# START OF Source data

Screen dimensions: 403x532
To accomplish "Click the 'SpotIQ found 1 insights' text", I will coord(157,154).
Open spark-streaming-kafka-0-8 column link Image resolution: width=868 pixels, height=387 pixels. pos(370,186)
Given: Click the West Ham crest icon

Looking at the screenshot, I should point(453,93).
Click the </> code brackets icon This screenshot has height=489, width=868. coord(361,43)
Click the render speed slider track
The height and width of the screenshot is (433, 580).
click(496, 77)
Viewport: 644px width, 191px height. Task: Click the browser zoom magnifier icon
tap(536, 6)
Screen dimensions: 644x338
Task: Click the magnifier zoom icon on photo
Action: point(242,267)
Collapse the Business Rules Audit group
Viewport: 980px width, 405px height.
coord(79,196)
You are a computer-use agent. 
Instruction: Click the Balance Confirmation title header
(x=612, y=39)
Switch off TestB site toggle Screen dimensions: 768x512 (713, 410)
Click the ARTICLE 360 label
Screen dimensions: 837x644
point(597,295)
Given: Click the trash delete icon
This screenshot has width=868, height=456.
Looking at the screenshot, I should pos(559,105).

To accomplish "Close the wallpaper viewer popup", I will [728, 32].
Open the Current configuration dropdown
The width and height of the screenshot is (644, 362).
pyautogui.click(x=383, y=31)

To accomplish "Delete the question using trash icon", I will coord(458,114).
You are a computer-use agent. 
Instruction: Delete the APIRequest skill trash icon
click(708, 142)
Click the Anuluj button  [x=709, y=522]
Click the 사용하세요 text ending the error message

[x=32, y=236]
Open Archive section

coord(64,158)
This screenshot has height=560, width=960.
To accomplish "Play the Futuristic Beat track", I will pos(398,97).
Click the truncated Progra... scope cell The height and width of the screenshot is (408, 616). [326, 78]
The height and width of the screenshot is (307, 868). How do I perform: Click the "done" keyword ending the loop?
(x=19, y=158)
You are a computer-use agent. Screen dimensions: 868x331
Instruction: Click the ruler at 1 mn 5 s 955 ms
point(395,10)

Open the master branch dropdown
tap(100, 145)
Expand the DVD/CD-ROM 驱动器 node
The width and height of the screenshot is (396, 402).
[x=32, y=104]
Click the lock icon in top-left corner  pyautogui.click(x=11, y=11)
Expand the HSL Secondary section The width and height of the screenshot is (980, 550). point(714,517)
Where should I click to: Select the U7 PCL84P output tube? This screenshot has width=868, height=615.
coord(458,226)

# END OF Source data

— Objective —
Update everything from the line containing "Expand the DVD/CD-ROM 驱动器 node" down to the end of the data by replacing "Expand" with "Open" and changing nothing else.

— Result —
Open the DVD/CD-ROM 驱动器 node
The width and height of the screenshot is (396, 402).
[x=32, y=104]
Click the lock icon in top-left corner  pyautogui.click(x=11, y=11)
Open the HSL Secondary section The width and height of the screenshot is (980, 550). point(714,517)
Where should I click to: Select the U7 PCL84P output tube? This screenshot has width=868, height=615.
coord(458,226)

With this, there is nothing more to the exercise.